I was told this 3 days into my cybersecurity career. And I find it telling that I can quote it verbatim 20 years later.
The word I should have used to describe the spare server - bought just in case one of the others broke - was 'resilience'. "This is our resilience server if one of those fails. It means we can be back operational within 3 hours - rather than 12 days."
This week, I was reminded of this lesson while talking with a new customer. As a founding CEO, she has created and grown a thriving online business. But as a self-professed computer-illiterate, she didn't understand technology.
As soon as I mentioned "risk", she was crystal clear.
"We have a saying in our company - What if a bus comes along?"
The most significant risk to her company was resilience.
Resilience as an idea is simple - it's keeping going - and is measured in downtime. Every business needs to ask - How much time is it OK to be non-operational?
In cybersecurity, we often overcomplicate the idea of resilience. But businesses already deal with it every day.

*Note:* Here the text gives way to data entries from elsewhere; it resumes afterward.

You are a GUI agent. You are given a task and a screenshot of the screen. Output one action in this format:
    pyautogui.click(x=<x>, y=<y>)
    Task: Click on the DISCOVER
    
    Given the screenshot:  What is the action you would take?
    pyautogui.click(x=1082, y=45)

There are only five tiers of resilience in operations. From the most expensive to the cheapest, they are:
- Synchronous Operation (or no downtime)
- Asynchronous Operation
- Hot Standby
- Cold Standby
- No resilience
Cybersecurity vendors and professionals often start by assuming no downtime or synchronous operations are the answer. But other areas of business rarely operate in this way. A five-minute or even a five-hour delay may be acceptable - it's a business decision.
In challenging economic times, decisions to trim down resilience are inevitable. Knowing what level of downtime is acceptable is essential.
Remember, a 2-minute delay to re-route traffic through a different internet connection may be good enough… And it's likely to only take a few instructions on your existing equipment.
But equally, the delay in budget approval, purchasing, and shipping may extend the disruption and downtime beyond what is tolerable. It's why 20 years ago, we had a "resilience" server.
The cost of another firewall, another server, or another access point often comes at a much higher price than a few hours of non-productivity. But if that's not the case... just buy an extra one.